The actual history of the Second Amendment is quite different from the fantasy versions advanced by Scalia and Alito. As the late Justice John Paul Stevens, joined by three of his colleagues, wrote for the minority in Heller:
“The Second Amendment was adopted to protect the right of the people of each of the several States to maintain a well-regulated militia. It was a response to concerns raised during the ratification of the Constitution that the power of Congress to disarm the state militias and create a national standing army posed an intolerable threat to the sovereignty of the several States. Neither the text of the Amendment nor the arguments advanced by its proponents evidenced the slightest interest in limiting any legislature’s authority to regulate private civilian uses of firearms.”
Although Heller and McDonald were the products of extreme rightwing judicial activism, they were technically limited in scope, as they dealt with the right to keep guns in the home. Ever since those cases were decided, however, the gun lobby has worked to bring a new test case to the Supreme Court to extend the right to bear arms beyond the home.
The lobby has finally found its vehicle in a new case--New York State Pistol Association v. Bruen-- that will be decided by the end of June, when the court completes its current term.
Bruen was brought by two individuals and the state affiliate of the National Rifle Association to overturn a New York law that places limits on the issuance of concealed weapons permits to carry guns outside the home. Under New York’s regulatory scheme, people seeking such permits are required to demonstrate a special need for protection — “proper cause” in the words of the statute—to qualify. The NRA contends the law is unconstitutional.
After losing in the lower courts, the Bruen plaintiffs appealed to the Supreme Court, where they are likely to prevail. With the addition of three Trump appointees—Neil Gorsuch, Brett Kavanaugh, and Amy Coney Barrett—conservatives now hold a solid 6-3 majority on the bench. No longer constrained by the need for caution and compromise, they are set to dramatically extend gun rights under the Second Amendment.

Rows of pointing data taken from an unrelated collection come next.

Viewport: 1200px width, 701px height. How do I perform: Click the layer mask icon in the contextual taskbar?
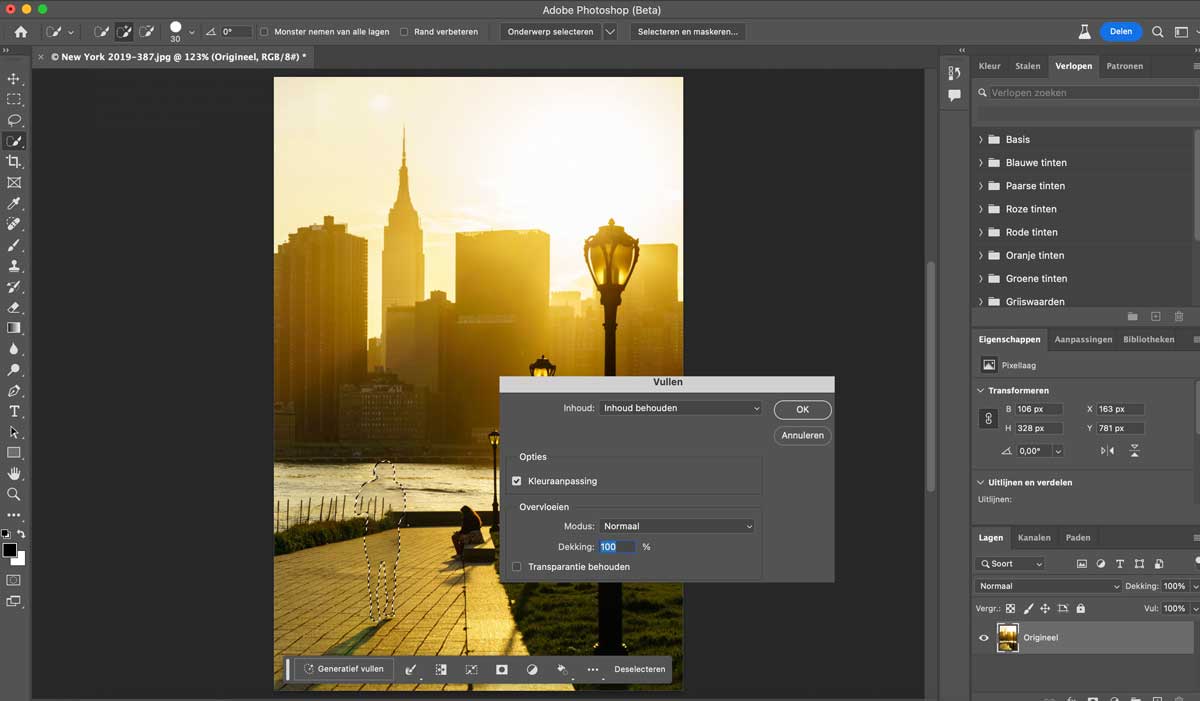tap(501, 670)
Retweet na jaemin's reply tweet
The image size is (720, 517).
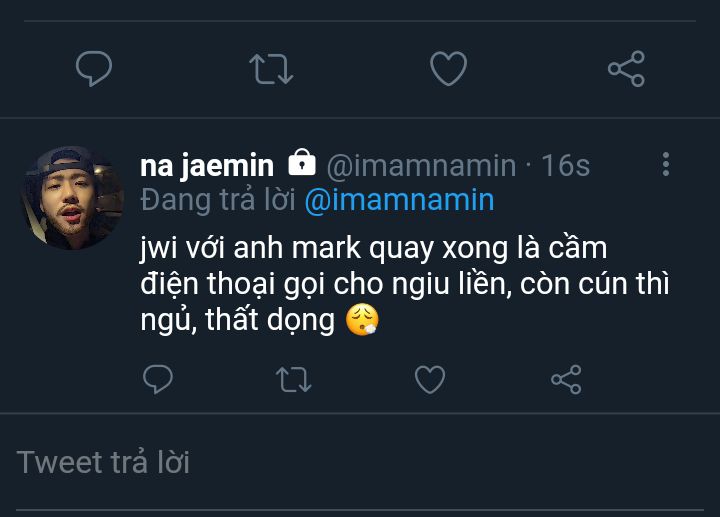(293, 379)
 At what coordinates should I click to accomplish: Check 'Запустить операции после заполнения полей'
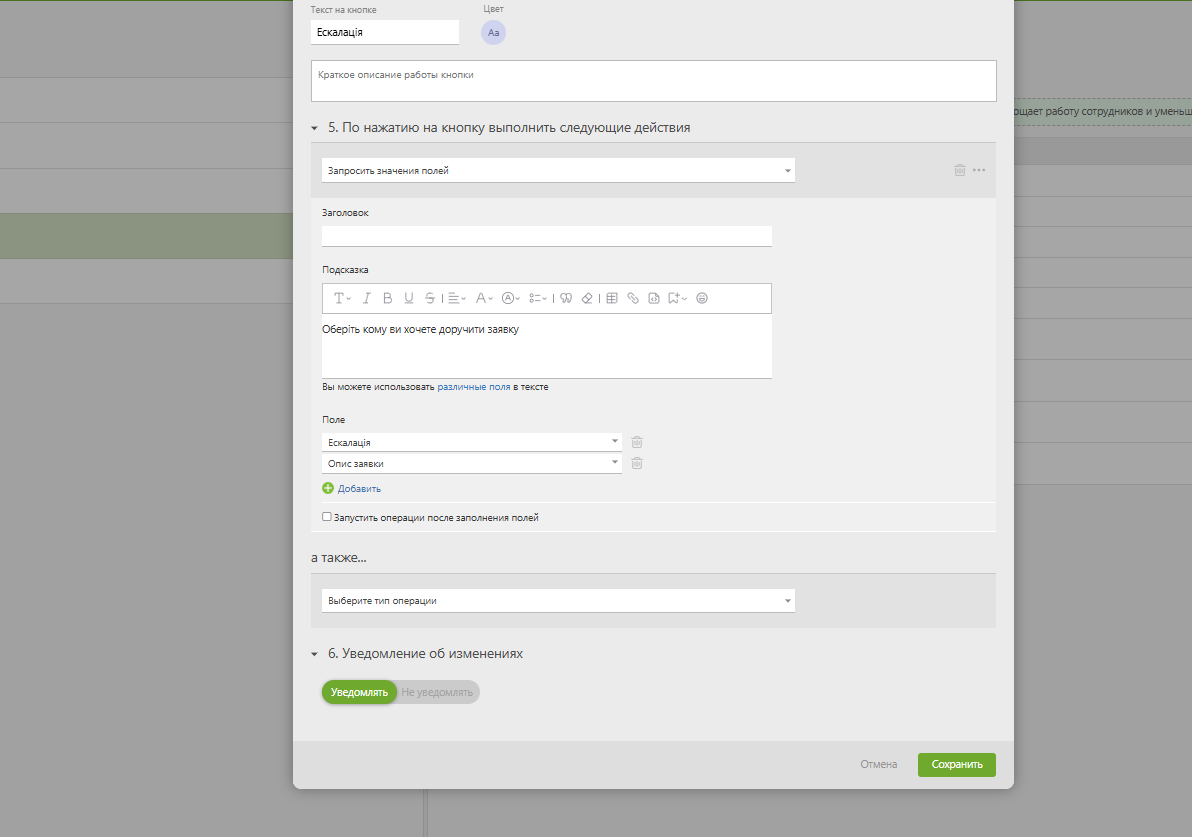pos(327,517)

Originalism was front and center during the oral arguments the court heard in the case last November.
During the arguments, the Justices paid scant attention to the dire consequences of unleashing more guns on the streets and subways of present-day New York City. They instead peppered the attorneys for both sides with questions about the origins under Anglo-American law of the right to carry arms in public places. At several points in the two-hour session, the attorneys were asked to share their thoughts on whether the Statute of Northampton, an act of the English Parliament passed in 1328, banned the carrying of weapons other than by the king’s servants in fairs and markets.
The questioning would have made for an amusing Saturday Night Live or Monty Python skit, but this was no stand-up bit. Commenting on the oral arguments, Professor Cornell told the BBC it was “beyond ironic” that anyone would look to Medieval England for resolution of the case. "It just doesn't make any sense whatsoever to anyone who really understands the complexity of English history. Obviously, that doesn't include many people in the gun rights community or many people sitting on some courts in America."

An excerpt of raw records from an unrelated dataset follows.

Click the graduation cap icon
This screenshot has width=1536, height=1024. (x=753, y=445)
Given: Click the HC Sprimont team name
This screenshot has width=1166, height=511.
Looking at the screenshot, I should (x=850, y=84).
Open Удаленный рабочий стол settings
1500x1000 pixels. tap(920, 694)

Should the New York statute be declared unconstitutional, similar measures in California, New Jersey, Delaware, Hawaii, Maryland, Massachusetts, Connecticut, and elsewhere will likely fall, with dire and deadly consequences for public safety. Worse still, depending on the scope of the court's ruling, other gun-control laws on background checks and the sale of assault weapons and high-capacity magazines could become vulnerable to constitutional challenges.
The gun homicide rate in the United States is nearly eight times higher than the rate in Canada, and a whopping 100 times higher than in Britain. This year is shaping up to be particularly horrific. As of May 30, the United States had recorded 17,817 deaths from firearms, counting both suicides and unlawful killings, according to the Washington, D.C.-based Gun Violence Archive. We also had recorded 228 mass shootings (defined as an event involving four or more victims).
In any sane democracy, one might expect the highest court in the land to step in and do something to uphold sensible gun-control regulations when given the opportunity. But in fact, our Supreme Court is poised to do just the opposite. Keep that in mind when the next mass shooting inevitably occurs, perhaps in a neighborhood close to your own.